There are some ways you can do this, the most confusing and the most intelligent, which I preferred:
#include <stdio.h>
#include <stdlib.h>
#include <math.h>
void parImpar (int num) {
int digitos = floor(log10(abs(num))) + 1;
for (int i = digitos - 1; i >= 0; i--) {
int div = num / (int)pow(10, i);
num = num % (int)pow(10, i);
printf(div % 2 == 0 ? "\n%d eh Par" : "\n%d eh Impar", div);
}
}
int main() {
int num;
printf("Digite um numero inteiro: ");
scanf("%d", &num);
parImpar(num);
}
See running on ideone . Also put it on GitHub for future reference .
First he discovers the number of digits through a known formula. There are other ways to get this, but I do not like any.
Here we make a loop knowing where it begins and where it ends. And in it we make the count to get the value of the digit dividing by the power of 10 raising to the position that is analyzing. And then get the rest of this division to continue doing the same with the other digits.

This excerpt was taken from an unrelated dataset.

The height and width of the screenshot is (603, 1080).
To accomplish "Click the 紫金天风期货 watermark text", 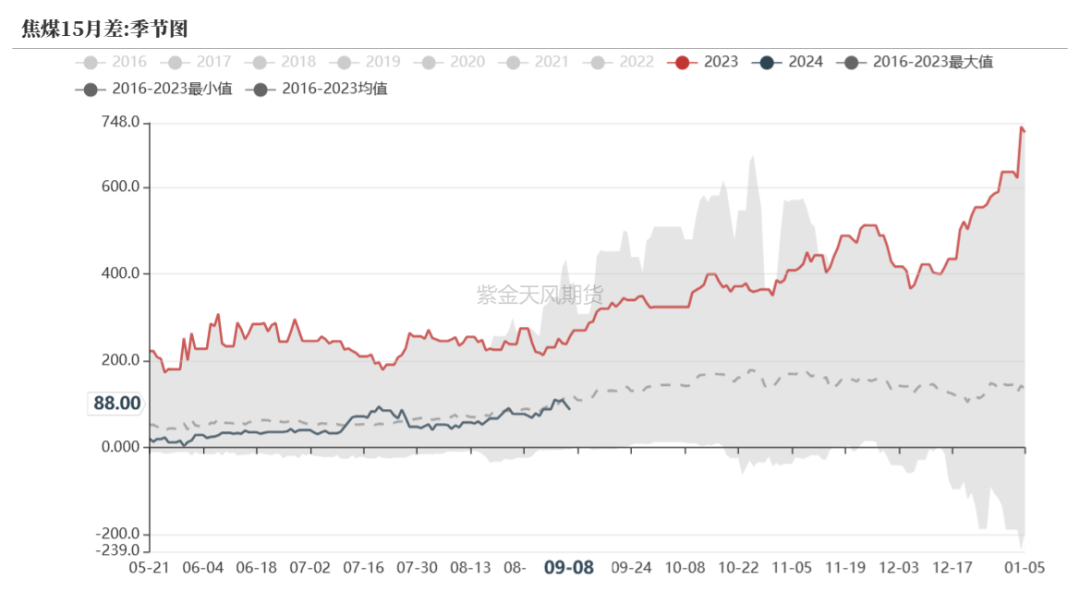I will click(540, 295).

Exemplifying: The first power will result in 10000 (10 ^ 4) so divide 12345 by 10000 gives 1 and this can be analyzed if it is even or odd. Then you get the rest of this that gives 2345 and that will be divided by 1000, then give 2, then over 345 divided by 100 that gives 3, and over 45 divided by 10 gives 4 and finally 5 divided by 1 gives 5.